Con lo scontro commerciale che ha conosciuto un’impennata già durante l’amministrazione Trump, il tentativo di riavvicinamento, al momento fallito, per arrivare a una mediazione sul conflitto ucraino e la guerra strategica nell’Indo-pacifico, adesso le tensioni tra le due più importanti potenze mondiali, Cina e Stati Uniti, rischiano di conoscere un altro picco. Con un nuovo campo di battaglia: il ‘near space’. Tensioni rinfocolate dall’abbattimento del pallone-spia cinese avvistato sul South Carolina e che hanno dato vita a uno scambio di accuse e tentativi di umiliazioni reciproche in campo diplomatico. Il tutto caratterizzato anche dal mistero delle ultime ore: tre “oggetti non identificati” abbattuti nel fine settimana sui cieli dell’Alaska, al confine con il Canada e sul lago Huron.
Questi ultimi tre casi, sui quali Washington si è affrettata a precisare che “non ci sono segnali che si tratti di attività extraterrestri“, hanno portato il livello di allerta in America a un nuovo stadio. Non se ne conoscono, al momento, né i meccanismi di funzionamento, né la provenienza. Solo che hanno forme e dimensioni ben diverse dal pallone-spia agganciato dai sistemi di Difesa Usa e abbattuto sopra l’Atlantico ed è quindi al momento molto difficile stabilire se effettivamente si tratti di mezzi guidati da Pechino. Se questo venisse dimostrato, si tratterebbe di uno smacco pesante per Washington e un’importante dimostrazione di forza da parte della Repubblica Popolare che da anni porta avanti un intenso programma di sorveglianza globale. Già nel 2018, ad esempio, gli Stati Uniti avevano individuato 274 casi documentati di spionaggio cinese in tutto il mondo e con diverse metodologie. Oggi, con l’individuazione di palloni-spia e l’ipotesi di una regia cinese dietro ai nuovi oggetti non identificati, Pechino dimostrerebbe di aver compiuto un salto di qualità senza precedenti rispetto ai competitor. Lo spionaggio, però, non è unilaterale. Anche Pechino, per la prima volta, ha risposto alle dichiarazioni arrivate da Washington dicendo che solo nel 2022 i palloni aerostatici statunitensi hanno sorvolato illegalmente la Cina più di dieci volte senza alcuna approvazione da parte delle autorità locali. Una ricostruzione che, però, viene respinta dalla Casa Bianca: accuse “false”, dicono.

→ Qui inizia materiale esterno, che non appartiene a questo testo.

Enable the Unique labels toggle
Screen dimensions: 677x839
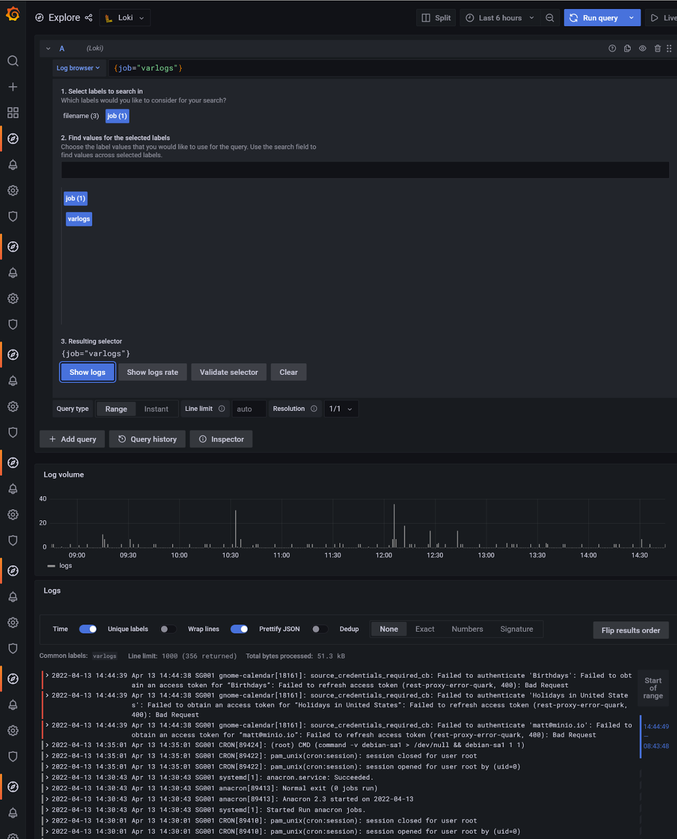click(x=168, y=629)
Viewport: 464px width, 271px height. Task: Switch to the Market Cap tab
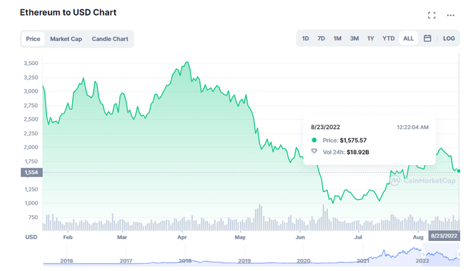(66, 39)
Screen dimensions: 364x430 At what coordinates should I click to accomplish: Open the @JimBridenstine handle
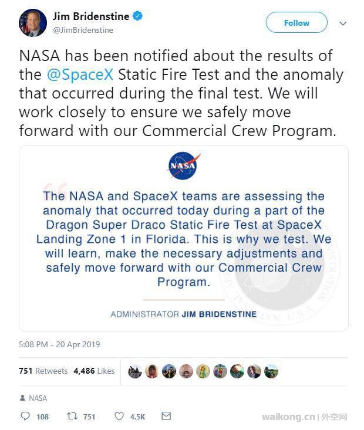(x=83, y=30)
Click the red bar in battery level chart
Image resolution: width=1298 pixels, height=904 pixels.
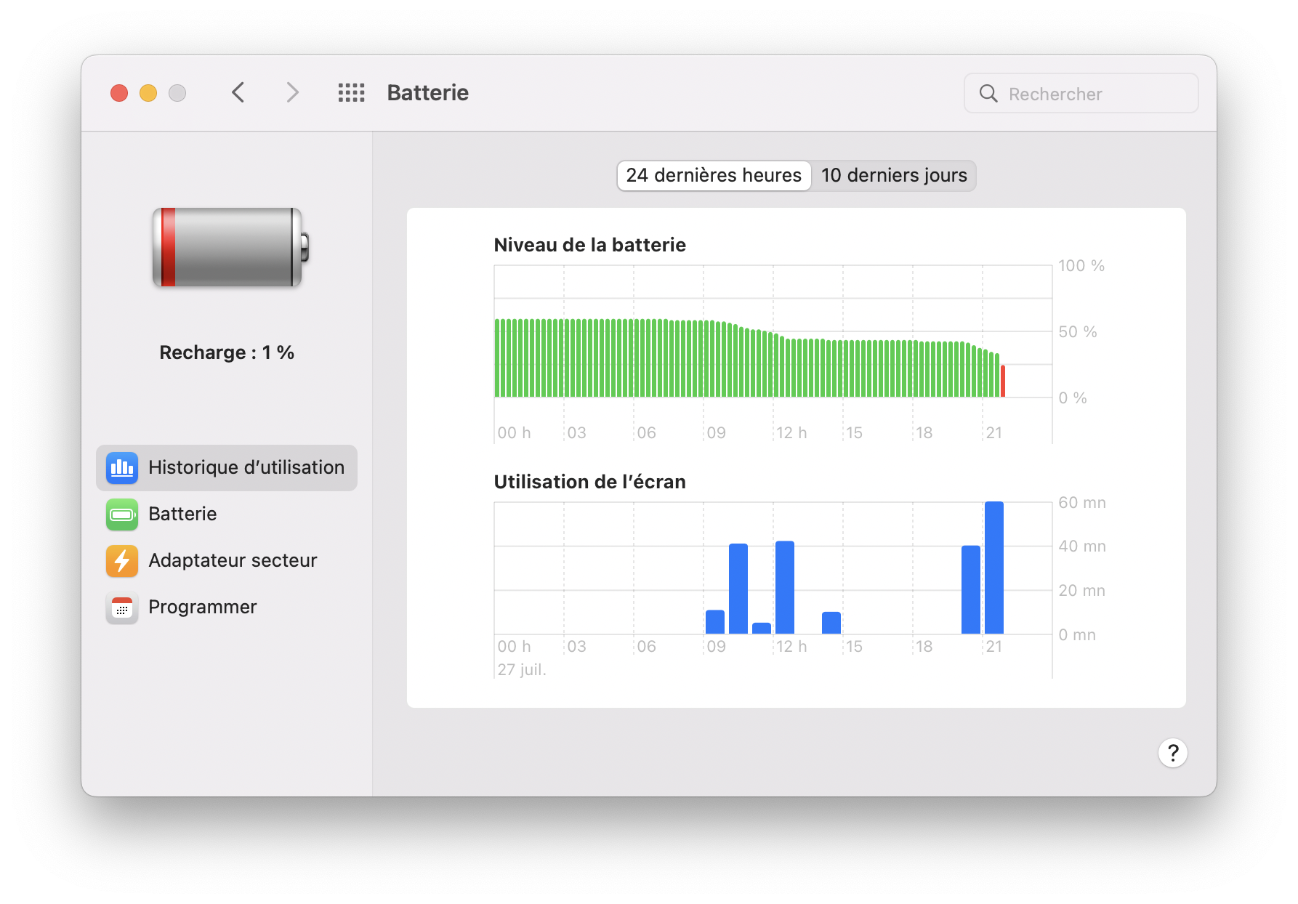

La guerra di spie tra la Repubblica Popolare e gli States, quindi, è aperta già da anni e le prime conseguenze potrebbero palesarsi proprio riguardo al conflitto in Ucraina. Dopo la dichiarazione di “amicizia senza limiti” nei confronti della Russia in occasione dell’inaugurazione delle Olimpiadi Invernali di Pechino, col senno di poi avventata pure per Xi Jinping, la Cina ha poi ridimensionato il proprio sostegno a Mosca, appoggiando le recriminazioni della Federazione riguardo l’espansione a est della Nato, stando però attenta a non diventare mai parte attiva nel conflitto in corso nel Paese di Volodymyr Zelensky. Tanto che nei mesi scorsi si è pensato anche a Pechino come possibile mediatore tra le parti, vista l’influenza esercitata su Mosca e il sostegno dato a quest’ultima dal punto di vista economico, in primis sull’export di materie prime. Ma le nuove tensioni nell’Indo-pacifico, con gli Stati Uniti che stanno portando avanti una strategia fortemente anti-cinese, e questi ultimi casi di spionaggio sembrano allontanare la possibilità di far sedere Pechino a un tavolo con Mosca, Kiev e la Nato. Al contrario: il campo di battaglia ucraino potrebbe diventare un’altra carta in mano alla Repubblica Popolare nel gioco di ricatti innescato con Washington.